* WHAT TO PRODUCE:
Transcribe nothing except the lines below that run from the one with "1024x512 pixels. How" to the one with "Viewport: 1024px width, 576px", ends included, and do not copy any picture.

* ENTRIES PROVIDED:
━━━━━━━━━━

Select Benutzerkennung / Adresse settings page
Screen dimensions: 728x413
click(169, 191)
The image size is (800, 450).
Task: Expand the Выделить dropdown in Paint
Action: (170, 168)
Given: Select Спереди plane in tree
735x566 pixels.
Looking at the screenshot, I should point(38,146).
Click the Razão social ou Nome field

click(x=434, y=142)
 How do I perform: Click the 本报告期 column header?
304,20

━━━━━━━━━━

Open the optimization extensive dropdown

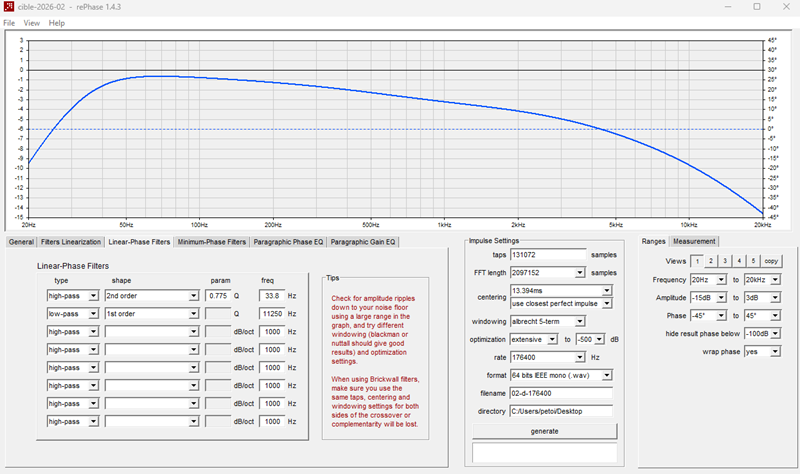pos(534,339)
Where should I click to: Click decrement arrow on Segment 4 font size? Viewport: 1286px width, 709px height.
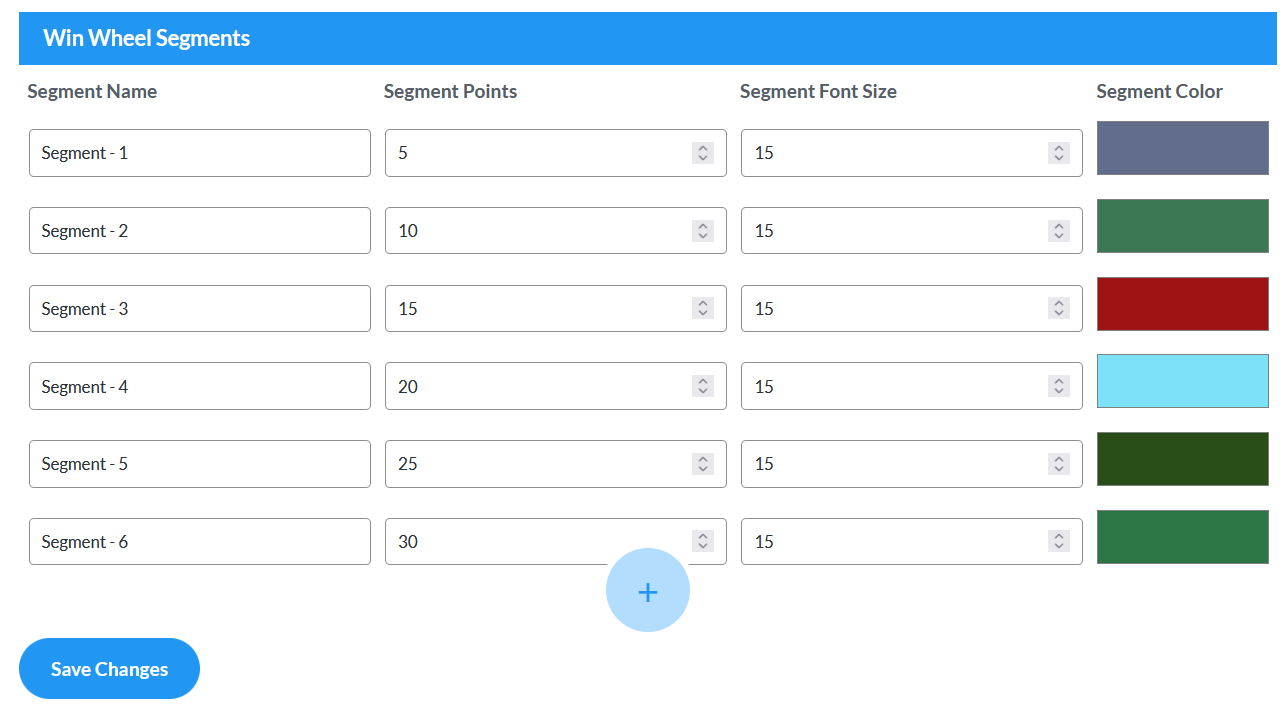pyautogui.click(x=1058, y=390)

━━━━━━━━━━

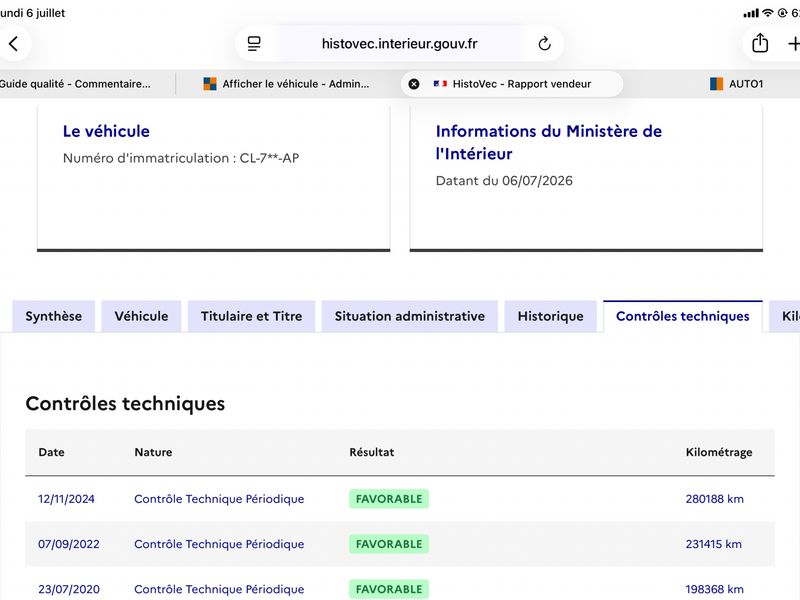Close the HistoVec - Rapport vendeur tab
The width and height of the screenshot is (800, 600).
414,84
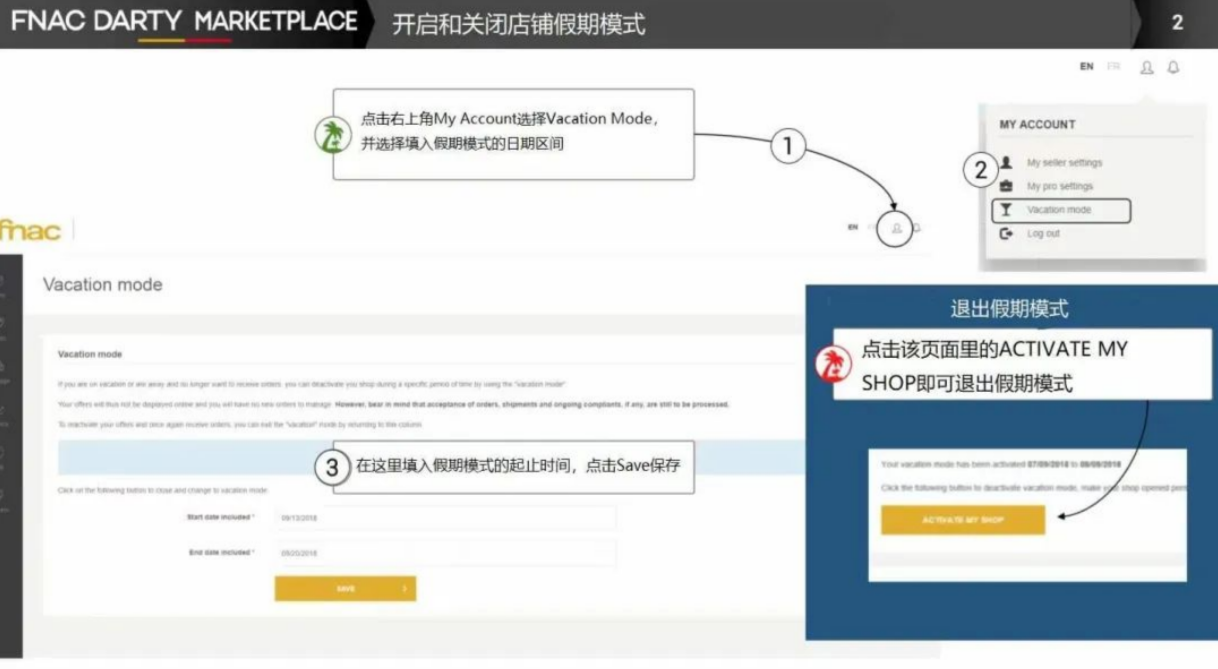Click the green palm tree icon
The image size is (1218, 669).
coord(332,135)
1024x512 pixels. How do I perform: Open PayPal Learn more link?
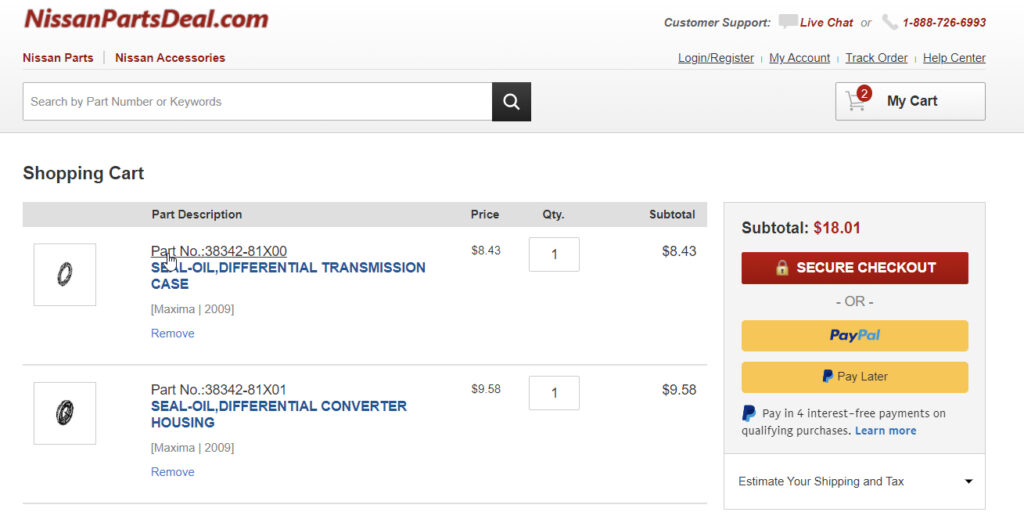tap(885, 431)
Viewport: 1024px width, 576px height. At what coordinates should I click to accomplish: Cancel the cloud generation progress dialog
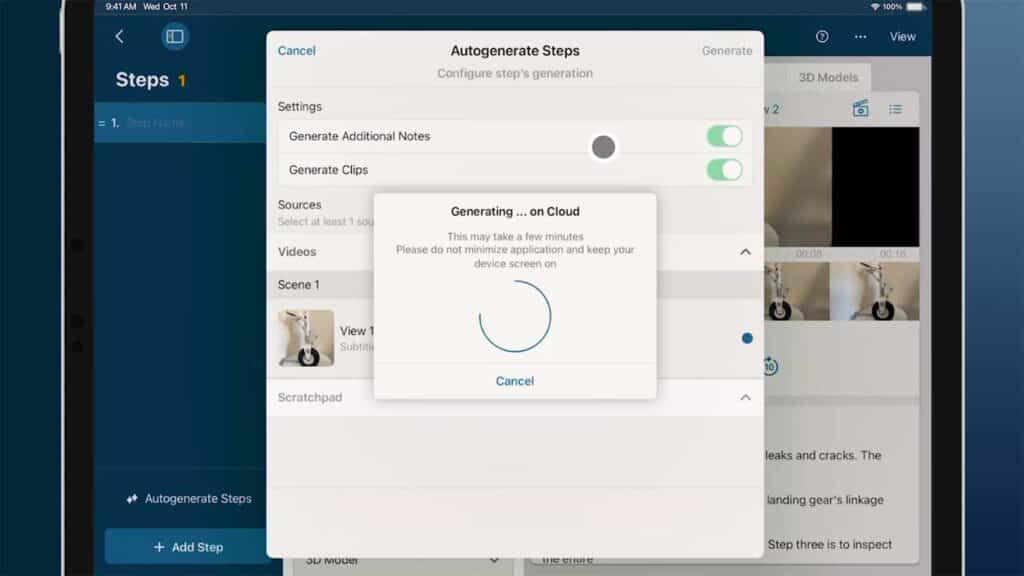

━━━━━━━━━━

* PROBLEM SOLUTION:
1024x512 pixels. How do I perform: Open PayPal Learn more link?
tap(885, 431)
Viewport: 1024px width, 576px height. At what coordinates should I click to accomplish: Cancel the cloud generation progress dialog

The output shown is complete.